[[ PROVIDED DATA open ]]

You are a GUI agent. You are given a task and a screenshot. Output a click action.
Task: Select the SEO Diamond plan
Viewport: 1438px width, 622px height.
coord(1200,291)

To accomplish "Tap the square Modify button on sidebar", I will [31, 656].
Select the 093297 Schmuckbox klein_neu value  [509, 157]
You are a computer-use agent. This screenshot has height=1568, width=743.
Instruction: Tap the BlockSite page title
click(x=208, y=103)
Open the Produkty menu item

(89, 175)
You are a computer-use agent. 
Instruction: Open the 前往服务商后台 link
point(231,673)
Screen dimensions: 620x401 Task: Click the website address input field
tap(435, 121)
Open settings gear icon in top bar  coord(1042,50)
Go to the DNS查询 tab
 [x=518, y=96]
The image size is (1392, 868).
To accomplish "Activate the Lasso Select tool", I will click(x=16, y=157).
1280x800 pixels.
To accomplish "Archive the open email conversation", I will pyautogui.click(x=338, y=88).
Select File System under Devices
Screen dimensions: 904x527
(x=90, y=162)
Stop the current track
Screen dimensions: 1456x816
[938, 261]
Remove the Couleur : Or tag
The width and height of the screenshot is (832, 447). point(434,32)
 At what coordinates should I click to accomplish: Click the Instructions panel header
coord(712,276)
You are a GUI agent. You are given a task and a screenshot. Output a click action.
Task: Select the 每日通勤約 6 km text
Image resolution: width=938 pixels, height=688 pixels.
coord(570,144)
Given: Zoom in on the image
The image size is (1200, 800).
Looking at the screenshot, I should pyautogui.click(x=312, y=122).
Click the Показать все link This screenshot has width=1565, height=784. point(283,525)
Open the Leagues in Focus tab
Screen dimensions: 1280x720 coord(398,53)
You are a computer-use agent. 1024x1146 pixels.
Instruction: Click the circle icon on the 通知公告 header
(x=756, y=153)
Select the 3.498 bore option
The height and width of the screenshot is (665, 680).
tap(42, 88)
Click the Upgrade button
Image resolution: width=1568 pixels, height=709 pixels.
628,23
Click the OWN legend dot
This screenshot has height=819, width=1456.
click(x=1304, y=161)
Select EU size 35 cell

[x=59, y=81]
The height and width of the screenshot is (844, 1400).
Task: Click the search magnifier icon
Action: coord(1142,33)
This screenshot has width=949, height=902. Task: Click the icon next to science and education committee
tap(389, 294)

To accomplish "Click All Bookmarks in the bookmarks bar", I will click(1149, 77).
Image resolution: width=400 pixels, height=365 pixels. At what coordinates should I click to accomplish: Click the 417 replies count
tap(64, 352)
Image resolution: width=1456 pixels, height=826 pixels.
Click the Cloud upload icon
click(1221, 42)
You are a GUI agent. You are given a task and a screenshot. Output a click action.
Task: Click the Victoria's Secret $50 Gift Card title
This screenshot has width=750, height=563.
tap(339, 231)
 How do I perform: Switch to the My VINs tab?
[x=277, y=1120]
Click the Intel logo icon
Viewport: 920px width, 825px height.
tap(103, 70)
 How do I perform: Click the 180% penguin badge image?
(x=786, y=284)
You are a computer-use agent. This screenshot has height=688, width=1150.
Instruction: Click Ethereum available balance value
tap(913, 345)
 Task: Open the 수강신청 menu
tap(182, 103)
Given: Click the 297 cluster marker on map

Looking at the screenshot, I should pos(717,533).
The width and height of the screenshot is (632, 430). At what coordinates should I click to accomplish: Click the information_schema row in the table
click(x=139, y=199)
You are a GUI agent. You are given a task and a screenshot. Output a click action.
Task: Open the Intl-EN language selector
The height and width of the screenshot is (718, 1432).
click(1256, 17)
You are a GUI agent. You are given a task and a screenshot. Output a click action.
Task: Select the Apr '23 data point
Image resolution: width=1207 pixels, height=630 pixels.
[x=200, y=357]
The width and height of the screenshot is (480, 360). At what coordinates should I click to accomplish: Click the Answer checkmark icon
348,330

[[ PROVIDED DATA closed ]]

WHAT THE EXERCISE ASKS:
Exactly how many lines of the records include "computer"? Provide the number by itself.

SOLUTION TO THIS TASK:
4